Weniger um meine eigene, viel mehr um die Zukunft von uns allen und unserem Planeten. Ich habe die vergangenen Jahre so viel dazugelernt und einige Talente von mir entdeckt, die ich vielleicht einmal beruflich nutzen möchte. Eine fehlende Ausbildung oder ein noch nicht begonnenes Studium bereiten mir da keine Sorge. Angst macht mir eine Menschheit, darunter vor allem die Länder mit viel Geld, die unsere Lebensgrundlagen zerstören.

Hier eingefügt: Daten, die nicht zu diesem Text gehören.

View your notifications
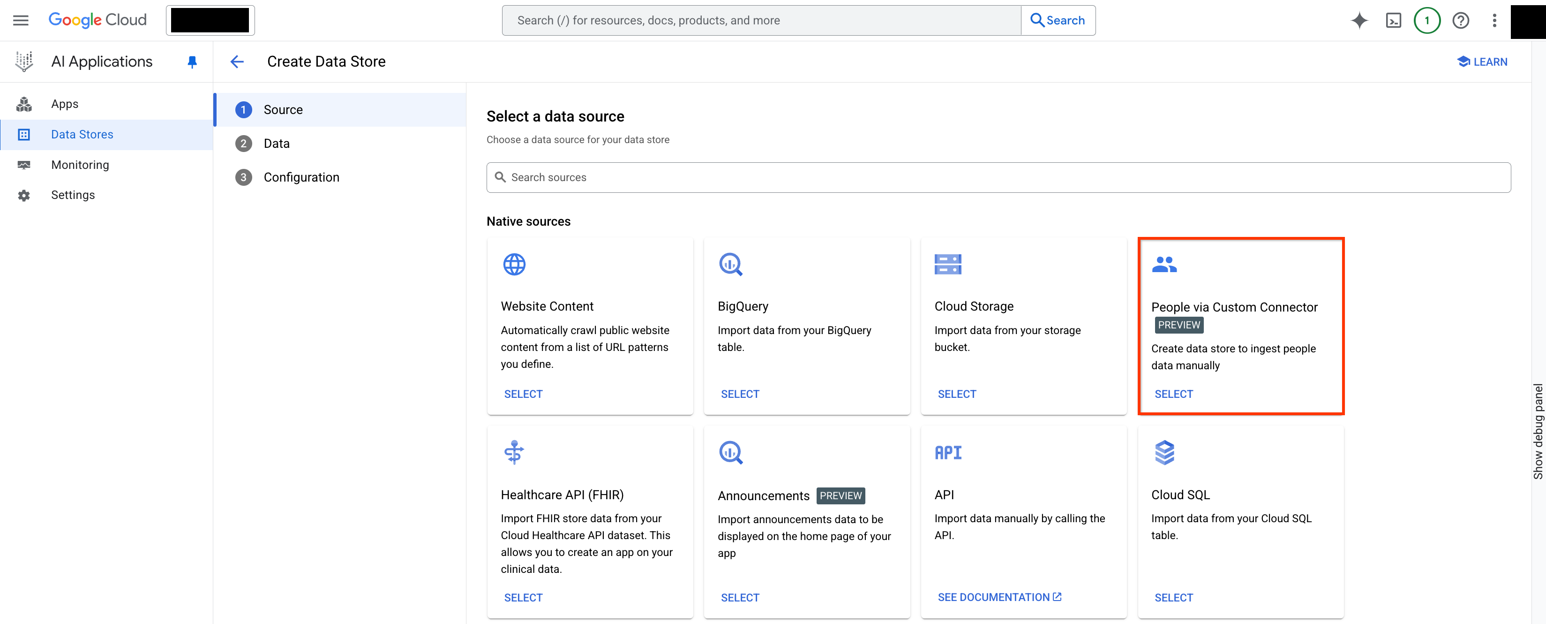1546x624 pixels. pos(1427,20)
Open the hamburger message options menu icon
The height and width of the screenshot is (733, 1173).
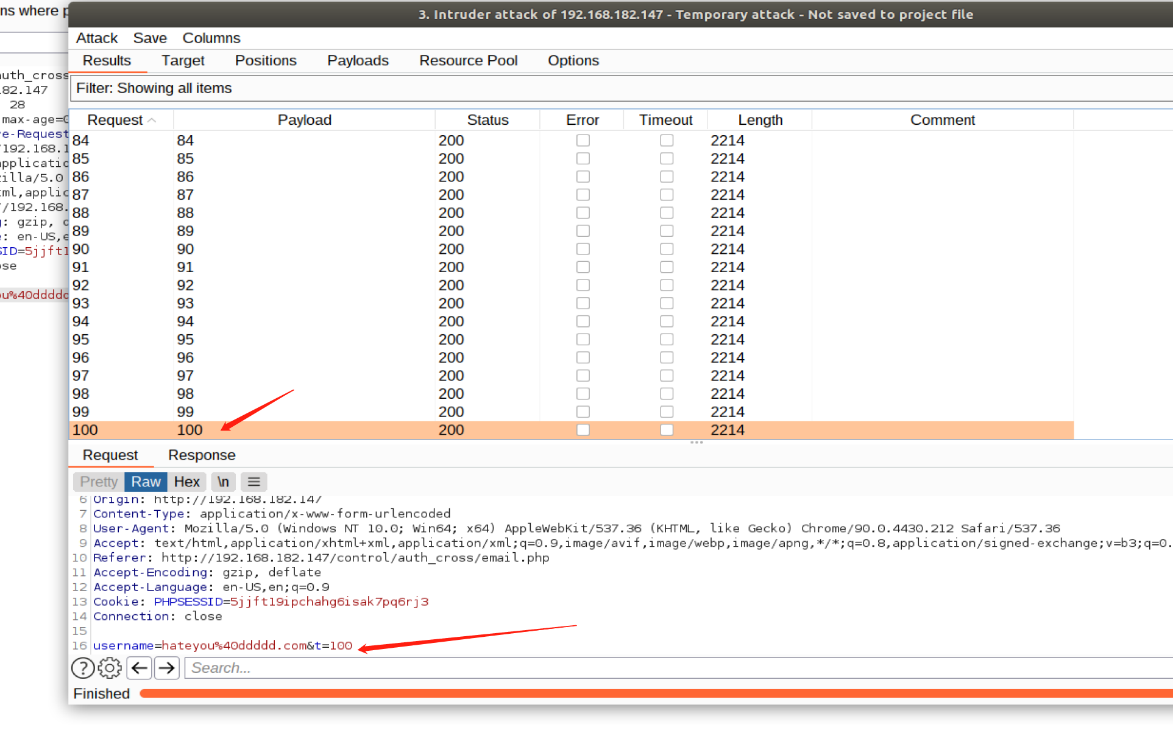pyautogui.click(x=254, y=482)
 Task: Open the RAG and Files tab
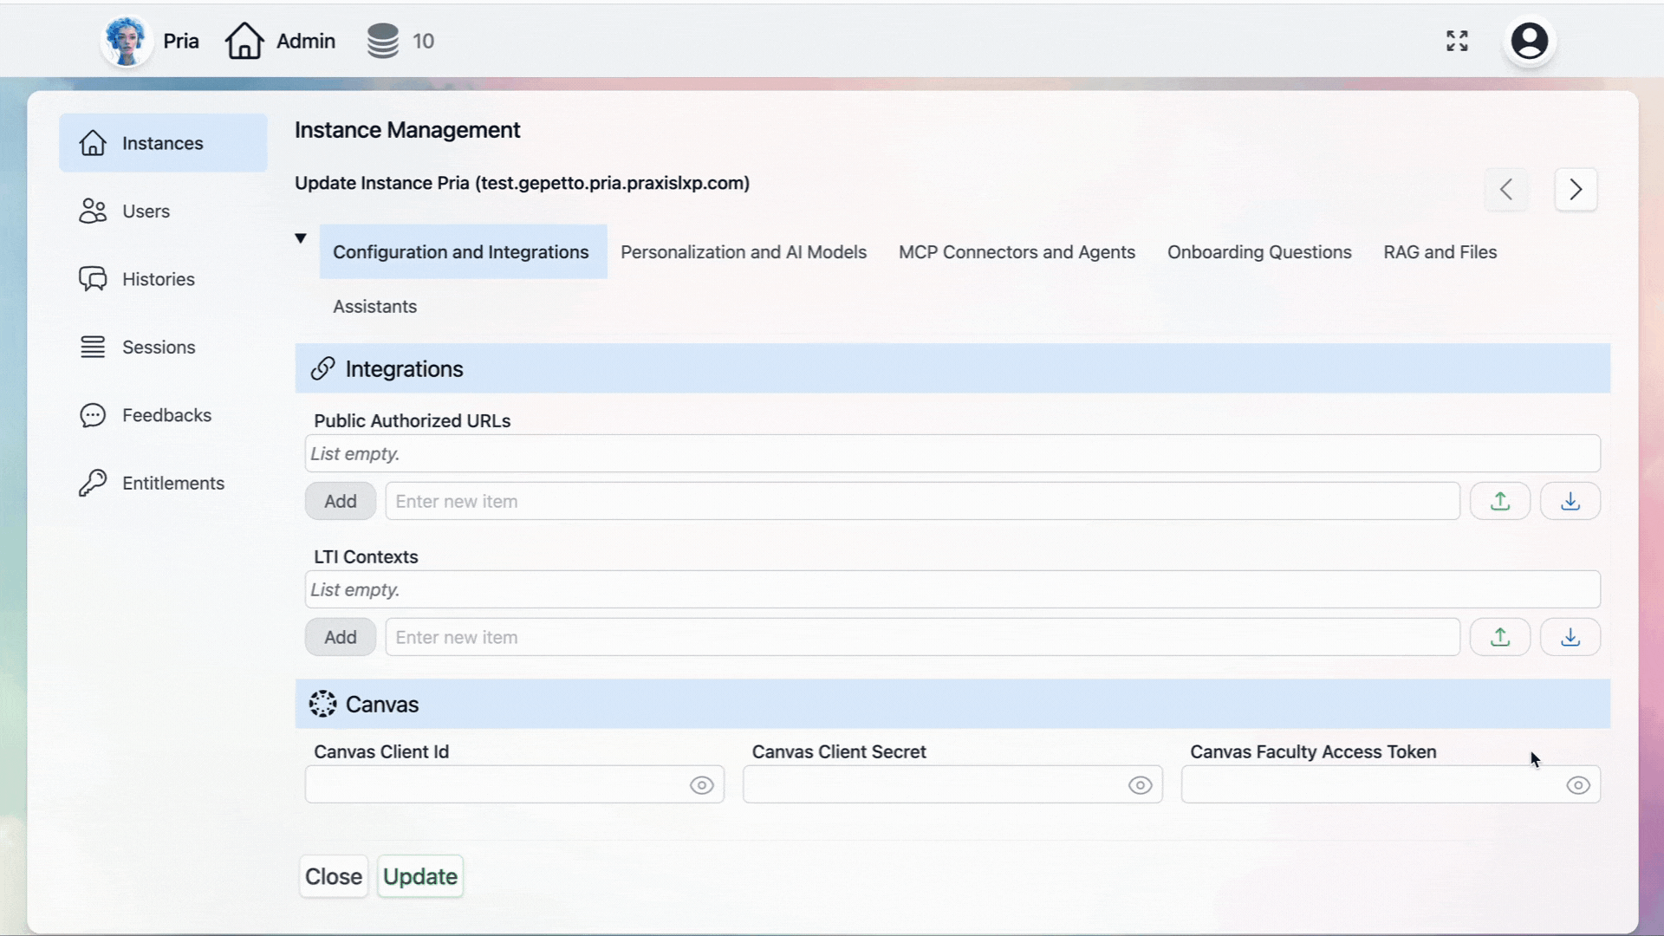click(1440, 252)
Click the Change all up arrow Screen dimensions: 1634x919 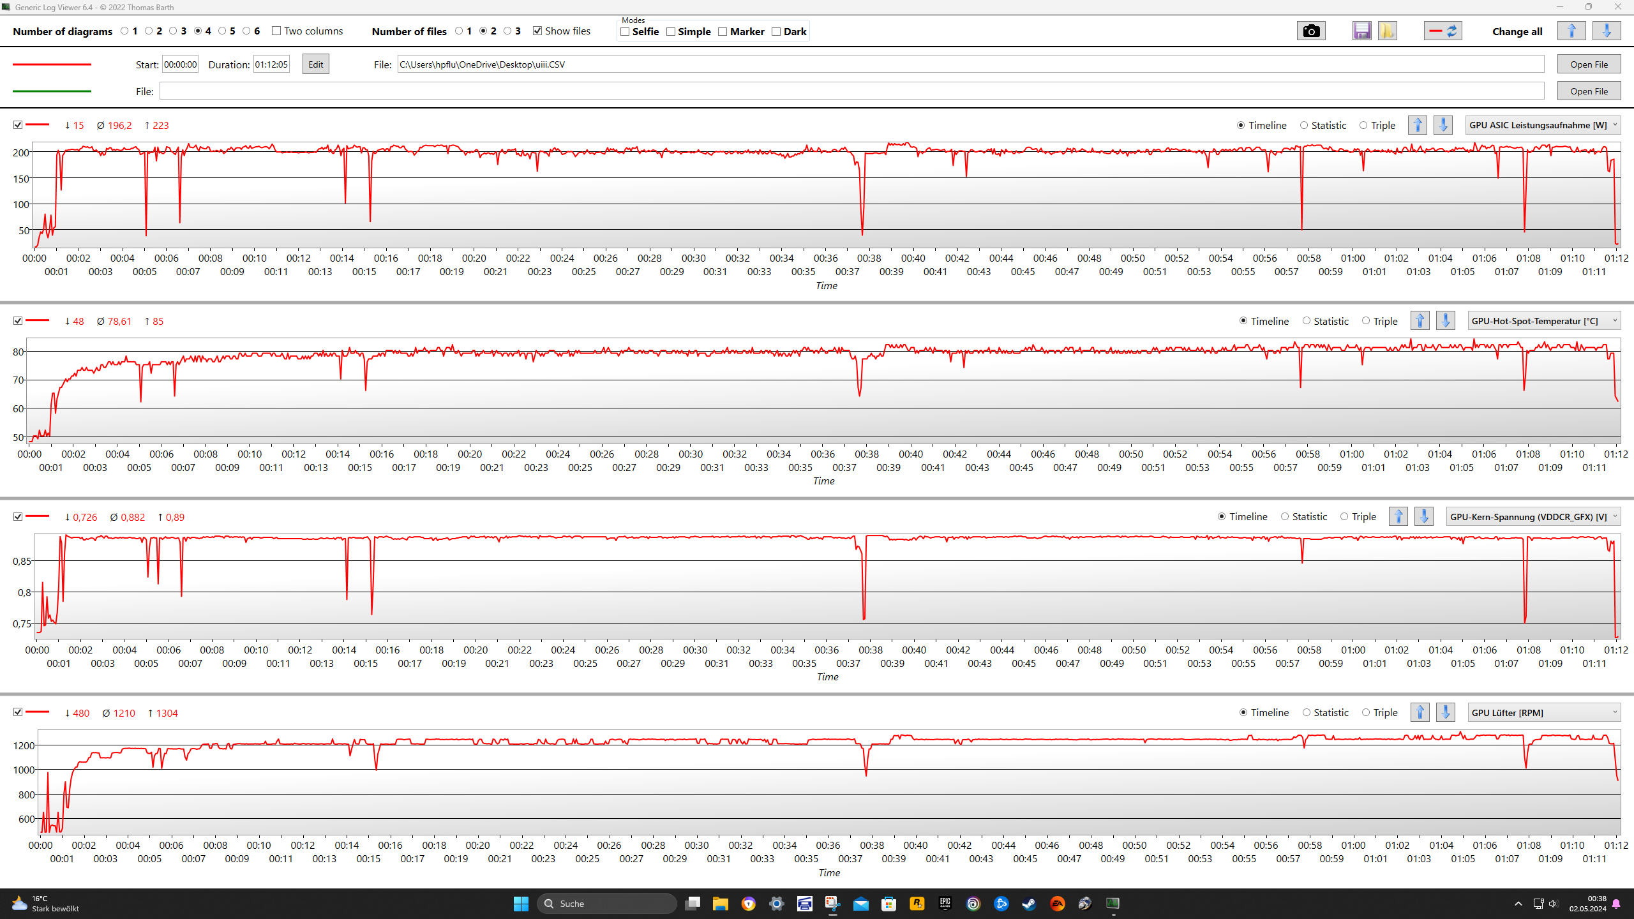pyautogui.click(x=1571, y=31)
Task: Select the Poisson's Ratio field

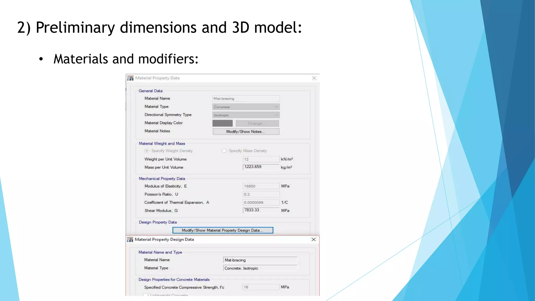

Eine Ausbildung kann ich jederzeit anfangen, aber eine intakte Umwelt und ein intaktes Klima sind die Grundlagen, die es dazu braucht. Meine innere Stimme sagt mir, dass es genau das Richtige ist, was ich gerade mache. Ich möchte mir nicht irgendwann sagen müssen, ich hätte nicht alles mir Mögliche versucht, um unseren Planeten zu retten und unsere Zukunft lebenswerter zu machen. Dieses Bewusstsein treibt mich an, ist mein Kompass und Motor.
Beschreib' den aktuellen Stand der Dinge hier im Wald.
Mittlerweile laufen die Genehmigungsverfahren für beide Kiesgruben im südlichen Altdorfer Wald. Elf Hektar bei Grund und 16 Hektar bei Schlier/Oberankenreute. Für Oberankenreute hat das Genehmigungsverfahren schon die Einwendungsphase durchlaufen. Viele Anwohner:innen haben Einwendungen geschrieben. Selbst die Gemeinde Schlier und der Gemeinderat haben sich in einer Stellungnahme ohne Gegenstimmen gegen die Kieswerkserweiterung auf ihrer Gemarkung ausgesprochen. Bei Grund, wo unsere Baumbesetzung steht, wurde im Sommer 2025 der Antrag auf Genehmigung gestellt. Das Genehmigungsverfahren läuft seitdem. Der Ausgang ist noch ungewiss. Aus Sorge um den Grundwasserfilter, der durch den Kiesabbau abgebaggert werden würde, klagt die Gemeinde Baienfurt und der Wasserzweckverband Baienfurt/Baindt gegen die neue Kiesgrube. Wenn der Verwaltungsgerichtshof Mannheim gegen den Kiesabbau entscheidet, können wir fröhlich den Wald verlassen, und das Genehmigungsverfahren wird unbedeutend.